Member of the Washington House of Representatives from the 49th district
- In office January 14, 1991 – January 13, 2003
- Preceded by: Busse Nutley
- Succeeded by: Jim Moeller

Personal details
- Born: Valeria Juan Munson February 9, 1924 Okanogan, Washington, U.S.
- Died: April 9, 2014 (aged 90) Vancouver, Washington
- Party: Democratic
- Alma mater: Washington State University (BA)

= Val Ogden =

American educator and politician (1924–2014)

Valeria Juan Ogden (February 9, 1924 – April 9, 2014) was an American politician, management consultant, and educator.

== Biography ==
Born in Okanogan, Washington, Ogden received her bachelor's degree in sociology from Washington State University. She worked as a non-profit management consultant and adjunct professor at Lewis & Clark College and Portland State University. Ogden served in the Washington House of Representatives from 1991 until 2003 as a Democrat and served as Speaker Pro Tempore. She served six terms as State Representative. Ogden died of cancer in 2014.

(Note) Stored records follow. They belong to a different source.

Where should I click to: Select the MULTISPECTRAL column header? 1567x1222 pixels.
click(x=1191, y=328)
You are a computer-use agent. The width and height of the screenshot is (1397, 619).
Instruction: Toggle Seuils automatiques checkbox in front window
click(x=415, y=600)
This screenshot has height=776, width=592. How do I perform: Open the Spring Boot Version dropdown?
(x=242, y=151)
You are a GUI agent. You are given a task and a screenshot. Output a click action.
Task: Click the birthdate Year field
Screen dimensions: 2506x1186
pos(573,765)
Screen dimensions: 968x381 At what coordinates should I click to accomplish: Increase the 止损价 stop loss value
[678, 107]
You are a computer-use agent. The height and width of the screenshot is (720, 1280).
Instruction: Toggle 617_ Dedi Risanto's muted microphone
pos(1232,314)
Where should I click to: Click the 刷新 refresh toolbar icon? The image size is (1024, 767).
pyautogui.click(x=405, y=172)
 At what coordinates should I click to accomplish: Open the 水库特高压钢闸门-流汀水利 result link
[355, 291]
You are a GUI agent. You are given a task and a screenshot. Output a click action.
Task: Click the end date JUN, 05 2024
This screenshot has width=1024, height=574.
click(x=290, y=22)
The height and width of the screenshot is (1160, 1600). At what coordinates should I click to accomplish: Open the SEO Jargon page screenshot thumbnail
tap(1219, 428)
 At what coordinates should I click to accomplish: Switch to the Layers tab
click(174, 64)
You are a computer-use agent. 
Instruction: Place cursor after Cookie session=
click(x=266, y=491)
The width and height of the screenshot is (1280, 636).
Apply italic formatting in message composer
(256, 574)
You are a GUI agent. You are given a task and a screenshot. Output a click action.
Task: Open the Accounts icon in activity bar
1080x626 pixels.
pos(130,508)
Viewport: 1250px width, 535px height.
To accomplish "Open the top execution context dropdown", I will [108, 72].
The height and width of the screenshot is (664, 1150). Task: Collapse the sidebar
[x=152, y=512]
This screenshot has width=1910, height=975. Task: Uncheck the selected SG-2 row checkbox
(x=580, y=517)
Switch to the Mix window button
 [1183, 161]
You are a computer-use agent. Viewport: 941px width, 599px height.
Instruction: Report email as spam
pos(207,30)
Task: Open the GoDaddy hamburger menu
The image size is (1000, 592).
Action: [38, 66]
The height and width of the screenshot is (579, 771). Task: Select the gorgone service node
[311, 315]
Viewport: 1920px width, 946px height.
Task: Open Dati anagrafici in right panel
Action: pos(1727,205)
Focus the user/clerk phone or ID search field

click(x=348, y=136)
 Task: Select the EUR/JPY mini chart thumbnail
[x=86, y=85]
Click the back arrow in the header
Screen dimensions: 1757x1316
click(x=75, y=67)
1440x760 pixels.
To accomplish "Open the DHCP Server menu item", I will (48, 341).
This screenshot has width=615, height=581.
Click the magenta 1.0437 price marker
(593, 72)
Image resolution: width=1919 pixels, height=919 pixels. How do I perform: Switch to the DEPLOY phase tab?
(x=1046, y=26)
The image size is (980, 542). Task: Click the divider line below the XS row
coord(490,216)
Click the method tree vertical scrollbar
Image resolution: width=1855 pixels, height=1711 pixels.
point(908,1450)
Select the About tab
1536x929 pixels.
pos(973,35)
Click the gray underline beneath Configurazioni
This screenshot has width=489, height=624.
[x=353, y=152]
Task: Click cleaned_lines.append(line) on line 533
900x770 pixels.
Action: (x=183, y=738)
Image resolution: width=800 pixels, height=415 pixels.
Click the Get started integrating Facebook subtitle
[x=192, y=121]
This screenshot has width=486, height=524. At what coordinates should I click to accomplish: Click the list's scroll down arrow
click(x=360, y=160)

She married Dan Ogden in 1946. They met while attending Washington State University in Pullman, Washington. The couple had three children, Jan, Patti, and Dan.

During her 12 years as State Representative, Ogden fought for state-run schools for the blind and deaf. Ogden pushed to improve standards of students learning braille and instructors teaching braille at the Washington State School for the Blind. Proud graduates of Washington State University, Val and Dan helped to bring the branch campus to Vancouver. The Washington State University Vancouver campus was established in 1989. The entire Ogden family is deeply rooted in Washington State University; Val, Dan, two of their children, and two of their grandchildren have received degrees.

She served as executive director of YWCA Clark County from 1985 to 1989. While serving as State Representative, she directed $300,000 of funds for the YWCA's capital campaign.

She was involved in the non-profit Camp Fire USA, doing national consulting for Camp Fire Girls. Ogden was an expert in non-profits and was often consulted for help when Camp Fire and other agencies needed help.

Ogden was active with several civic groups, including the Council on the Homeless, Human Services Council, the Clark County Mental Health Board, and Southwest Washington Center for the Arts.

== Honors and awards ==
In 2006, she received Clark County's First Citizen award.